Bu dolmuşlar uzun süre direndiler hatta orta kısmı yarım koltuk olacak şekilde olan tipleri bire oldu. Keşke hala trafikte olabilseler de keyfini sürebilsek. Ama zamanla ekonomik olmaktan çıkınca burunları sivri tamamen koltuklu taksi dolmuş arası bir türe evrildiler ve bazı hatlarda hala da taşımacılığa devam ediyorlar. Bunun yanı sıra günümüzde kullanılan minibüslerin eski tiplerini hatırlayanlar bilirler yerden oldukça yüksek fakat içi oldukça kısa modellerinde ayakta seyahat etmek resmen eziyet gibi birşeydi. Boyunuz normalin biraz üstü ise iki büklüm olmak zorunda kalırdınız ve boyun sırt her tarafınız ağrırdı gidene kadar.

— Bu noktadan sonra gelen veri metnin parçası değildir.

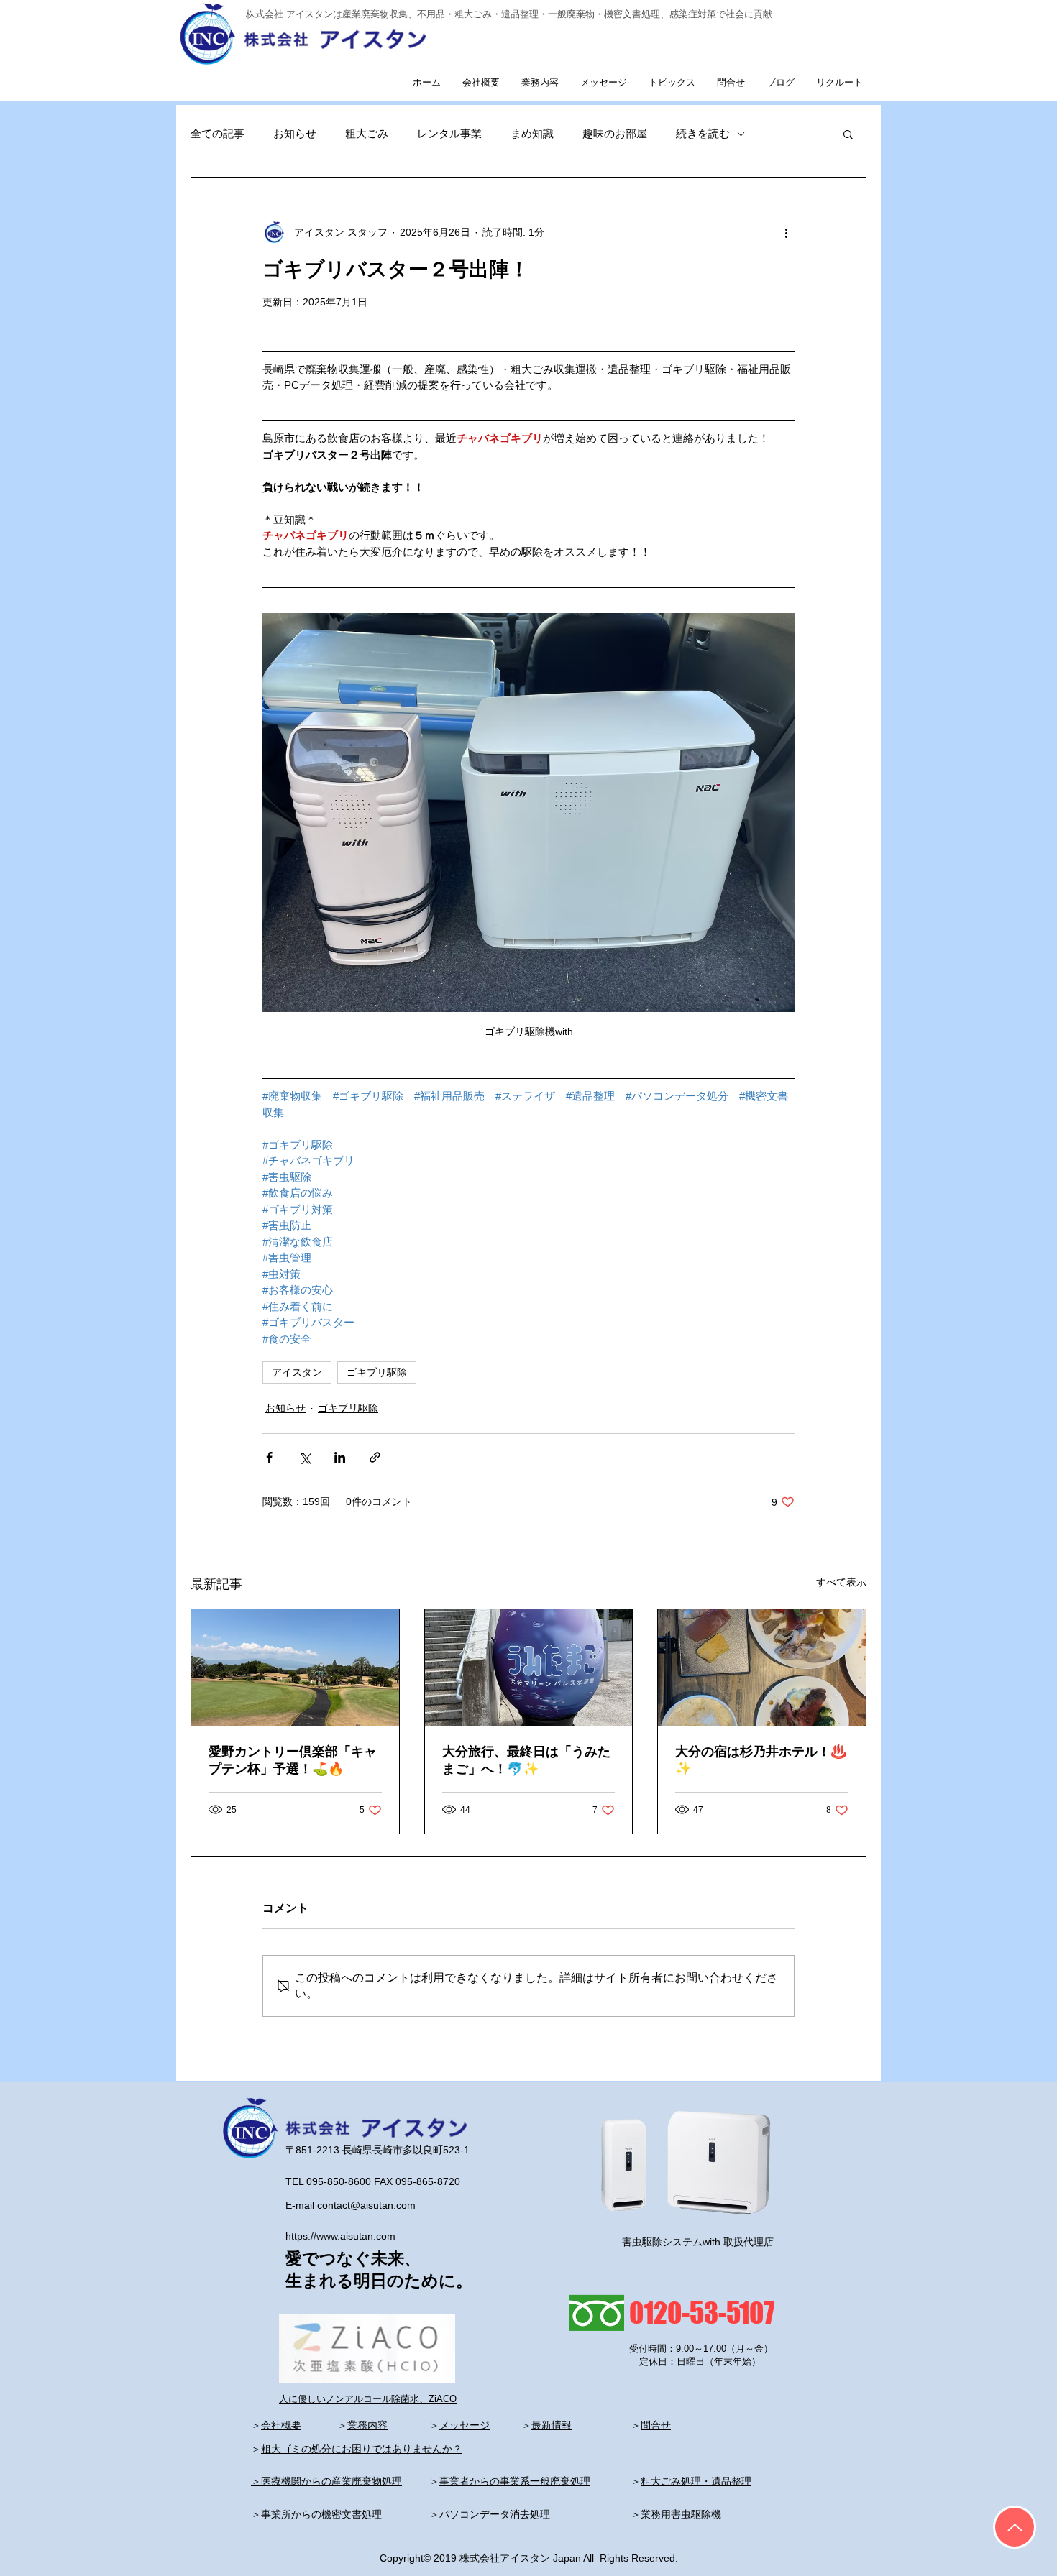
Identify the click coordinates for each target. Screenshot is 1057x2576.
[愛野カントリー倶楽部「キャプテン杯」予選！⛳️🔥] (295, 1667)
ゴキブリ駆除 (377, 1372)
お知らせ (294, 133)
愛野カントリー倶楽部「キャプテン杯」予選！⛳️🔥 (293, 1760)
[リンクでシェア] (375, 1457)
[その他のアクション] (786, 232)
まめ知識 (532, 133)
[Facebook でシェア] (269, 1457)
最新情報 (551, 2425)
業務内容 (367, 2425)
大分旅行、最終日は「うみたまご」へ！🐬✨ (526, 1760)
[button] (848, 133)
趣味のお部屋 (614, 133)
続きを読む (703, 133)
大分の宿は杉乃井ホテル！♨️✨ (760, 1759)
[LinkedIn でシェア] (340, 1457)
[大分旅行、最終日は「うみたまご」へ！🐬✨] (529, 1667)
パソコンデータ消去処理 (494, 2514)
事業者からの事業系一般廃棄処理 (514, 2481)
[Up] (1014, 2527)
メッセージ (464, 2425)
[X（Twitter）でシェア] (304, 1457)
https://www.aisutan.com (340, 2236)
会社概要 (281, 2425)
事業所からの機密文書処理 (321, 2514)
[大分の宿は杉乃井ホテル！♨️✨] (762, 1667)
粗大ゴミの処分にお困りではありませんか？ (361, 2449)
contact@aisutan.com (366, 2205)
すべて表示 (841, 1582)
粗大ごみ (366, 133)
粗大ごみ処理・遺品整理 (696, 2481)
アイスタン (297, 1372)
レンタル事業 (449, 133)
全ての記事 (217, 133)
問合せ (656, 2425)
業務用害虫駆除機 (681, 2514)
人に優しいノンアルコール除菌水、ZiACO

Özellikle İstanbul için güzel ve gülümseten bir tarihi olan dolmuşçuluk yerini daha konforlu yüksek iç mekanı ile en azından ayakta rahat durulabilen ve ilçe içerisinde kısa mesafeler için olmazsa olmaz minibüslerden tek isteğimiz, gittikleri yolu kapatmadan, insan taşıdığının farkında olarak işlerine devam etmeleri. Toplu taşımanın belki bir alt organları da olsa minibüs taşımacılığı şimdiki düzenin olmazsa olmazı.